▶ **WORK TO COMPLETE**:
A. In the passage on Pokémon Go egg hatching, what speed does the game currently treat as too fast to count the distance as walked?
B. Duplicate part of the passage on Pokémon Go egg hatching word for word, starting at "After placing an" and ending at "from 5km ones.".

After placing an egg in an incubator, you will need to walk a certain distance with the Pokémon Go app open, depending on the egg. The distance needed for each egg is displayed below the egg on the egg menu; eggs can hatch after two, five or ten kilometers, with common Pokémon and starters coming from 2km eggs, the strongest and rarest Pokémon coming from 10km eggs, and the ones in between hatching from 5km ones.
The way the distance you've walked is calculated is not entirely exact. Once per minute, the game makes a note of your GPS-reported location and compares it against the last location it recorded (that is, the place where you were a minute ago). It takes the length of a straight line between these two locations as the distance you've traveled - so if you walk in a loop and end up in the same place you started a minute later, the game will think you haven't moved at all. Then, if the distance between those points is too great for you to reasonably have gotten there on foot in the game's judgement (currently, if you're going more than 10.5km/h), it will ignore that distance; otherwise, the distance should count against all your incubating eggs, although the accumulated distance is only actually added to the eggs once every four minutes.

▶ **SUPPLIED ENTRIES**:
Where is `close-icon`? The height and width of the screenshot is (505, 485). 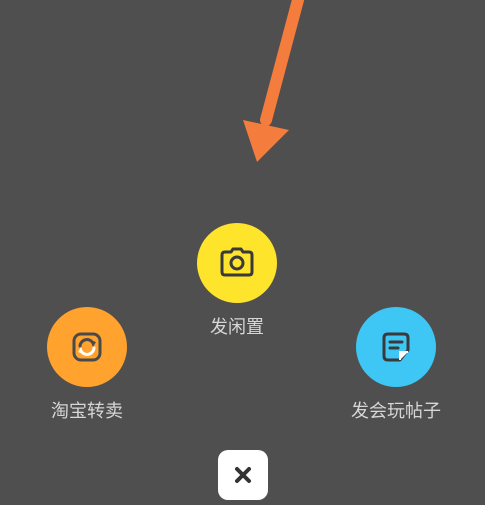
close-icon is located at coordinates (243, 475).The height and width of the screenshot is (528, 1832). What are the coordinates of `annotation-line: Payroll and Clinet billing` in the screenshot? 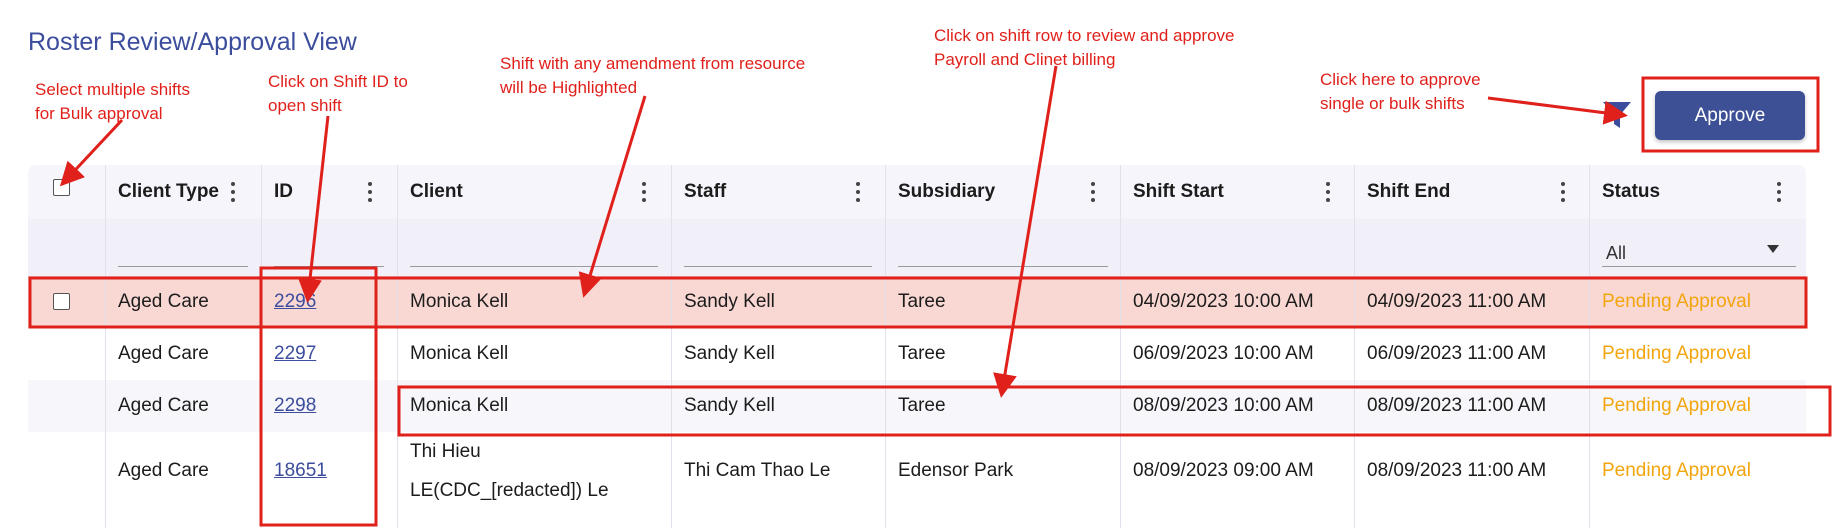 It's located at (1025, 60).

---

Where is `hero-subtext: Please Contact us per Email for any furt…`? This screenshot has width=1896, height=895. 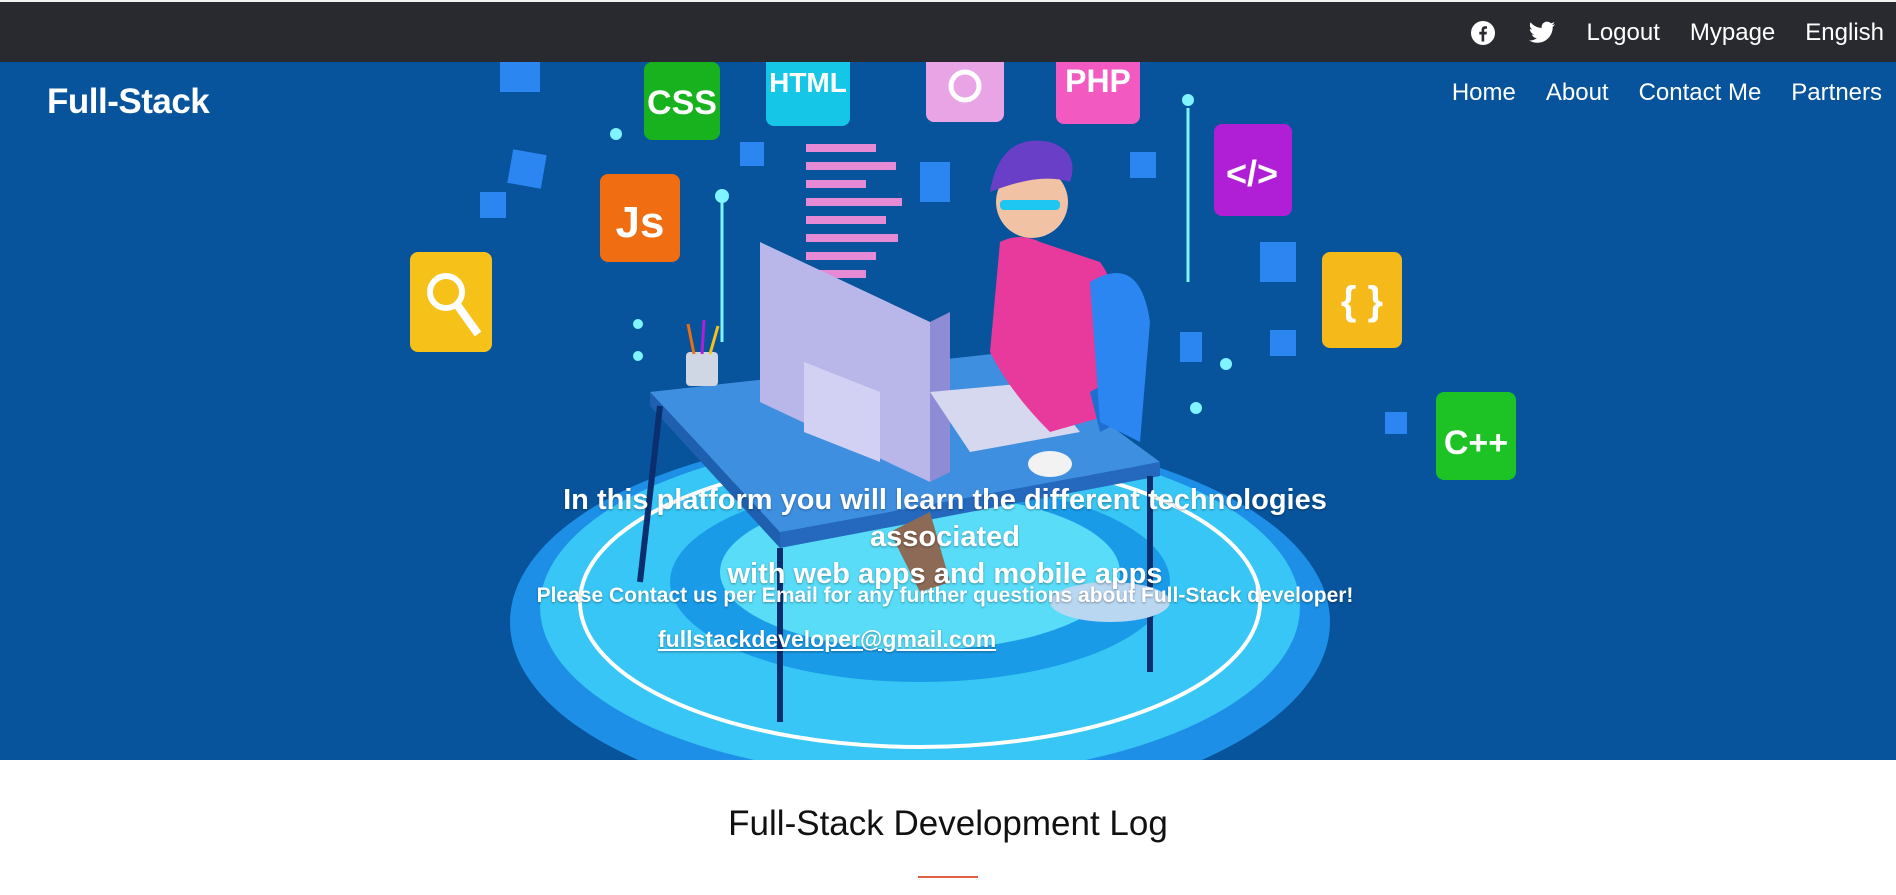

▶ **TASK-BY-TASK SOLUTIONS**:
A. More than 10.5 km/h.

B.
After placing an egg in an incubator, you will need to walk a certain distance with the Pokémon Go app open, depending on the egg. The distance needed for each egg is displayed below the egg on the egg menu; eggs can hatch after two, five or ten kilometers, with common Pokémon and starters coming from 2km eggs, the strongest and rarest Pokémon coming from 10km eggs, and the ones in between hatching from 5km ones.